Given instruction: Please rewrite the part of the listing that opens with its first line and closes with the line containing "[x=1702, y=54]", replacing "star icon" with "star button" and leaving everything else unchanged.

start Listed entries

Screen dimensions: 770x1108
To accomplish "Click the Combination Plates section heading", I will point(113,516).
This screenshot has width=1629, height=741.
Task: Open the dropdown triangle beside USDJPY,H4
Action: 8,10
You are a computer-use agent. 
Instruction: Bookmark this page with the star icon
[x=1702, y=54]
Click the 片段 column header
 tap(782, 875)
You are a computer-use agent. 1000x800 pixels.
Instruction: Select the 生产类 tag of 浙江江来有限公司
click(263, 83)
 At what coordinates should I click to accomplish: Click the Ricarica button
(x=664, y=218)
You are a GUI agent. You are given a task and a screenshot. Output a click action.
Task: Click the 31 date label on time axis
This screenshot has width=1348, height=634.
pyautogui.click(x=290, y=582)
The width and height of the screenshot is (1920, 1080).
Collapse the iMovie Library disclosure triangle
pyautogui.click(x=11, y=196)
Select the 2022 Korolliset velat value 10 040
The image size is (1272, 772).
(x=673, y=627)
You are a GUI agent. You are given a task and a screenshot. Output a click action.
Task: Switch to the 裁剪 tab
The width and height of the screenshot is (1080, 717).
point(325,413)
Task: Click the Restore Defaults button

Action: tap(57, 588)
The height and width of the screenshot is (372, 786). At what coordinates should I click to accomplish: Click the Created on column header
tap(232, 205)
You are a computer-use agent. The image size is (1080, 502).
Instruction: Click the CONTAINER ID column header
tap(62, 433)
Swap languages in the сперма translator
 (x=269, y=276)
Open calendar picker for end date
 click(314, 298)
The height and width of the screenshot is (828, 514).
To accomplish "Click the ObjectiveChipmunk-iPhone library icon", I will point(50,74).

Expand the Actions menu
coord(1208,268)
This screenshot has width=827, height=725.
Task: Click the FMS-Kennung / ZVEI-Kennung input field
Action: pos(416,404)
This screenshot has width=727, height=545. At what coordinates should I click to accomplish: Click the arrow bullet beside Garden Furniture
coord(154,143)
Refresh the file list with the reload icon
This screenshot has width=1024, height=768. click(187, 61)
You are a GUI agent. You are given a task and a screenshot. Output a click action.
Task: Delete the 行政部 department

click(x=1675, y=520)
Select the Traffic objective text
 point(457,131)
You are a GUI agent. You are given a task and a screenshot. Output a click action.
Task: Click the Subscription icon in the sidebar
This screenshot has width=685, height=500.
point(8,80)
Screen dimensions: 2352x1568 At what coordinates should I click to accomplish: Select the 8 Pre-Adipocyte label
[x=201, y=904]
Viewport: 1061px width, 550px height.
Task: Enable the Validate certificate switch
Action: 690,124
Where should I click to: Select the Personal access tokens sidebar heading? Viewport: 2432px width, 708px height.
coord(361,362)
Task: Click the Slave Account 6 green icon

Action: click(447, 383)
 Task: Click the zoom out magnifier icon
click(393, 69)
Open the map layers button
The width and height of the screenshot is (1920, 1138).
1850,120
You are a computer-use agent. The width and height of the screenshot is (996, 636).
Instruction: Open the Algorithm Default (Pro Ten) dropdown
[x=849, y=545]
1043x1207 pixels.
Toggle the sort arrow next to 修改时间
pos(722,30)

end Listed entries

Output for this task:
Screen dimensions: 770x1108
To accomplish "Click the Combination Plates section heading", I will point(113,516).
This screenshot has width=1629, height=741.
Task: Open the dropdown triangle beside USDJPY,H4
Action: 8,10
You are a computer-use agent. 
Instruction: Bookmark this page with the star button
[x=1702, y=54]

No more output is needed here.